◆ EXTRACTED MATERIAL:
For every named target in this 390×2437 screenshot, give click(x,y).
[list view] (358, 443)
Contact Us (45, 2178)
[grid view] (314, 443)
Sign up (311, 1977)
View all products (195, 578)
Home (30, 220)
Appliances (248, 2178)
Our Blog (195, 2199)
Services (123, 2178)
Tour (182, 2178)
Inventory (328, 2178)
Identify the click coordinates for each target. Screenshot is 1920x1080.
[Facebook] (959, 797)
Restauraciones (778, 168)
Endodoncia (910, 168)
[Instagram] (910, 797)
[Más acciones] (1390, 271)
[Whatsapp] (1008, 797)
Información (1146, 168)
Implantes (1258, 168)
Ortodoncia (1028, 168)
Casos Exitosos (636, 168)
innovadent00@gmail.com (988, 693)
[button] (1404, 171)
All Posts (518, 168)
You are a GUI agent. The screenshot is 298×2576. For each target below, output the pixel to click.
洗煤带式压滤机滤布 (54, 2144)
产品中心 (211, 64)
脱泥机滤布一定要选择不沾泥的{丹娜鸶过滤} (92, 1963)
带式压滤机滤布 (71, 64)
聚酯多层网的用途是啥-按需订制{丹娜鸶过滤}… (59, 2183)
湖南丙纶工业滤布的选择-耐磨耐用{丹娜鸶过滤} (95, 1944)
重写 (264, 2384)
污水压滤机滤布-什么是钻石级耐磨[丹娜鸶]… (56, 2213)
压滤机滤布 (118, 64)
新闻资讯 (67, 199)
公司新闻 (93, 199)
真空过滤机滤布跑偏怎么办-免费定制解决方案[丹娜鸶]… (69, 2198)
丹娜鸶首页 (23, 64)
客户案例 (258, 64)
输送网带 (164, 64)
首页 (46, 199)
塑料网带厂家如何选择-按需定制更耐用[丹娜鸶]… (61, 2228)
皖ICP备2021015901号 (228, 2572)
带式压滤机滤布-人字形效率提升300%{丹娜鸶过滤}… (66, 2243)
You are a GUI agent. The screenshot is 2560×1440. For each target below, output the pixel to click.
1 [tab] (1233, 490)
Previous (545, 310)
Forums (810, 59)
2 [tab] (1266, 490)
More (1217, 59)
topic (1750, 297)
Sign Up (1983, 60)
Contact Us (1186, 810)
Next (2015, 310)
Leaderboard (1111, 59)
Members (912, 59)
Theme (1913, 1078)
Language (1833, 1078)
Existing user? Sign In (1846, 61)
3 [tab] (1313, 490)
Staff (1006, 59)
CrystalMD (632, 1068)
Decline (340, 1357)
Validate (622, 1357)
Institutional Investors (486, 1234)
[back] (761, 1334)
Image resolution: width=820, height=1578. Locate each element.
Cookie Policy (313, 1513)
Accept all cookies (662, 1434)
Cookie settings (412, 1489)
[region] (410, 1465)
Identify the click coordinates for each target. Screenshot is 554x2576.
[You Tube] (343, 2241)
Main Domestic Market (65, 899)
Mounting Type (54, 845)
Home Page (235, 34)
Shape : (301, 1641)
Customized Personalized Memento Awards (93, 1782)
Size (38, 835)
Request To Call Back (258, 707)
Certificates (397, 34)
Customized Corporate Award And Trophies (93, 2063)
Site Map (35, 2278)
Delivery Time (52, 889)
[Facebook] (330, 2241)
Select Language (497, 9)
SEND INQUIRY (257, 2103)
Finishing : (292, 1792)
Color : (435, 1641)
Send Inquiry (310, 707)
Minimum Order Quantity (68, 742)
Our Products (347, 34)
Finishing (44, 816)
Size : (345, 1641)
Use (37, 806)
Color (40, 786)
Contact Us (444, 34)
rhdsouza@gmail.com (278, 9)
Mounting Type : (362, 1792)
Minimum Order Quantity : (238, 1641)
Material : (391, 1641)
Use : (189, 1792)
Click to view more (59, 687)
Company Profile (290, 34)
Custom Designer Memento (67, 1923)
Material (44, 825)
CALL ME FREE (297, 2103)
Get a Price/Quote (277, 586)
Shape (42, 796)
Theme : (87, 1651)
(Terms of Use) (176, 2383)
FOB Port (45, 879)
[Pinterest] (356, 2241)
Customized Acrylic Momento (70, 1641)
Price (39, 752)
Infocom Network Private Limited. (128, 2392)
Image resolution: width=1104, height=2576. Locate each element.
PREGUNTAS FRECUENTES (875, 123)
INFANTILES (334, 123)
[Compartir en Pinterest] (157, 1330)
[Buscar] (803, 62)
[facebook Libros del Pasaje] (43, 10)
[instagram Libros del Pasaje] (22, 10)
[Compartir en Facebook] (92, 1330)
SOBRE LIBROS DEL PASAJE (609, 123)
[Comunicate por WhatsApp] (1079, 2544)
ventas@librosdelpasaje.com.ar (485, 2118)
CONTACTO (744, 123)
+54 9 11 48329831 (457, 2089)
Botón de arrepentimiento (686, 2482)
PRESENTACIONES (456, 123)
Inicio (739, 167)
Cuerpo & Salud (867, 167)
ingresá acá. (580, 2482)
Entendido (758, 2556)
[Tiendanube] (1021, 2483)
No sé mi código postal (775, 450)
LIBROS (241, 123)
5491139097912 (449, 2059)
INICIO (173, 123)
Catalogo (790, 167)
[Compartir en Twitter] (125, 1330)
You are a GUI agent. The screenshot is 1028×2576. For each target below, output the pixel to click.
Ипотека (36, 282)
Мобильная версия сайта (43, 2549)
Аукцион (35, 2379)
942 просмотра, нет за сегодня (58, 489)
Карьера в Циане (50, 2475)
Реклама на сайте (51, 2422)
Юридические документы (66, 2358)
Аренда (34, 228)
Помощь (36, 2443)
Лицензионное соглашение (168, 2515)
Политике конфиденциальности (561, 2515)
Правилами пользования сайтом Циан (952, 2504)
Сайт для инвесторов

◆ DIRECTIONS FOR THIS TASK:
Your reply must be the entries above, returned word for word.

◆ EXERCISE RESULT:
For every named target in this 390×2437 screenshot, give click(x,y).
[list view] (358, 443)
Contact Us (45, 2178)
[grid view] (314, 443)
Sign up (311, 1977)
View all products (195, 578)
Home (30, 220)
Appliances (248, 2178)
Our Blog (195, 2199)
Services (123, 2178)
Tour (182, 2178)
Inventory (328, 2178)
Identify the click coordinates for each target. Screenshot is 1920x1080.
[Facebook] (959, 797)
Restauraciones (778, 168)
Endodoncia (910, 168)
[Instagram] (910, 797)
[Más acciones] (1390, 271)
[Whatsapp] (1008, 797)
Información (1146, 168)
Implantes (1258, 168)
Ortodoncia (1028, 168)
Casos Exitosos (636, 168)
innovadent00@gmail.com (988, 693)
[button] (1404, 171)
All Posts (518, 168)
You are a GUI agent. The screenshot is 298×2576. For each target below, output the pixel to click.
洗煤带式压滤机滤布 (54, 2144)
产品中心 (211, 64)
脱泥机滤布一定要选择不沾泥的{丹娜鸶过滤} (92, 1963)
带式压滤机滤布 (71, 64)
聚酯多层网的用途是啥-按需订制{丹娜鸶过滤}… (59, 2183)
湖南丙纶工业滤布的选择-耐磨耐用{丹娜鸶过滤} (95, 1944)
重写 (264, 2384)
污水压滤机滤布-什么是钻石级耐磨[丹娜鸶]… (56, 2213)
压滤机滤布 (118, 64)
新闻资讯 (67, 199)
公司新闻 (93, 199)
真空过滤机滤布跑偏怎么办-免费定制解决方案[丹娜鸶]… (69, 2198)
丹娜鸶首页 (23, 64)
客户案例 (258, 64)
输送网带 (164, 64)
首页 (46, 199)
塑料网带厂家如何选择-按需定制更耐用[丹娜鸶]… (61, 2228)
皖ICP备2021015901号 (228, 2572)
带式压滤机滤布-人字形效率提升300%{丹娜鸶过滤}… (66, 2243)
You are a GUI agent. The screenshot is 2560×1440. For each target below, output the pixel to click.
1 [tab] (1233, 490)
Previous (545, 310)
Forums (810, 59)
2 [tab] (1266, 490)
More (1217, 59)
topic (1750, 297)
Sign Up (1983, 60)
Contact Us (1186, 810)
Next (2015, 310)
Leaderboard (1111, 59)
Members (912, 59)
Theme (1913, 1078)
Language (1833, 1078)
Existing user? Sign In (1846, 61)
3 [tab] (1313, 490)
Staff (1006, 59)
CrystalMD (632, 1068)
Decline (340, 1357)
Validate (622, 1357)
Institutional Investors (486, 1234)
[back] (761, 1334)
Image resolution: width=820, height=1578. Locate each element.
Cookie Policy (313, 1513)
Accept all cookies (662, 1434)
Cookie settings (412, 1489)
[region] (410, 1465)
Identify the click coordinates for each target. Screenshot is 554x2576.
[You Tube] (343, 2241)
Main Domestic Market (65, 899)
Mounting Type (54, 845)
Home Page (235, 34)
Shape : (301, 1641)
Customized Personalized Memento Awards (93, 1782)
Size (38, 835)
Request To Call Back (258, 707)
Certificates (397, 34)
Customized Corporate Award And Trophies (93, 2063)
Site Map (35, 2278)
Delivery Time (52, 889)
[Facebook] (330, 2241)
Select Language (497, 9)
SEND INQUIRY (257, 2103)
Finishing : (292, 1792)
Color : (435, 1641)
Send Inquiry (310, 707)
Minimum Order Quantity (68, 742)
Our Products (347, 34)
Finishing (44, 816)
Size : (345, 1641)
Use (37, 806)
Color (40, 786)
Contact Us (444, 34)
rhdsouza@gmail.com (278, 9)
Mounting Type : (362, 1792)
Minimum Order Quantity : (238, 1641)
Material : (391, 1641)
Use : (189, 1792)
Click to view more (59, 687)
Company Profile (290, 34)
Custom Designer Memento (67, 1923)
Material (44, 825)
CALL ME FREE (297, 2103)
Get a Price/Quote (277, 586)
Shape (42, 796)
Theme : (87, 1651)
(Terms of Use) (176, 2383)
FOB Port (45, 879)
[Pinterest] (356, 2241)
Customized Acrylic Momento (70, 1641)
Price (39, 752)
Infocom Network Private Limited. (128, 2392)
Image resolution: width=1104, height=2576. Locate each element.
PREGUNTAS FRECUENTES (875, 123)
INFANTILES (334, 123)
[Compartir en Pinterest] (157, 1330)
[Buscar] (803, 62)
[facebook Libros del Pasaje] (43, 10)
[instagram Libros del Pasaje] (22, 10)
[Compartir en Facebook] (92, 1330)
SOBRE LIBROS DEL PASAJE (609, 123)
[Comunicate por WhatsApp] (1079, 2544)
ventas@librosdelpasaje.com.ar (485, 2118)
CONTACTO (744, 123)
+54 9 11 48329831 (457, 2089)
Botón de arrepentimiento (686, 2482)
PRESENTACIONES (456, 123)
Inicio (739, 167)
Cuerpo & Salud (867, 167)
ingresá acá. (580, 2482)
Entendido (758, 2556)
[Tiendanube] (1021, 2483)
No sé mi código postal (775, 450)
LIBROS (241, 123)
5491139097912 (449, 2059)
INICIO (173, 123)
Catalogo (790, 167)
[Compartir en Twitter] (125, 1330)
You are a GUI agent. The screenshot is 1028×2576. For each target below, output the pixel to click.
Ипотека (36, 282)
Мобильная версия сайта (43, 2549)
Аукцион (35, 2379)
942 просмотра, нет за сегодня (58, 489)
Карьера в Циане (50, 2475)
Реклама на сайте (51, 2422)
Юридические документы (66, 2358)
Аренда (34, 228)
Помощь (36, 2443)
Лицензионное соглашение (168, 2515)
Политике конфиденциальности (561, 2515)
Правилами пользования сайтом Циан (952, 2504)
Сайт для инвесторов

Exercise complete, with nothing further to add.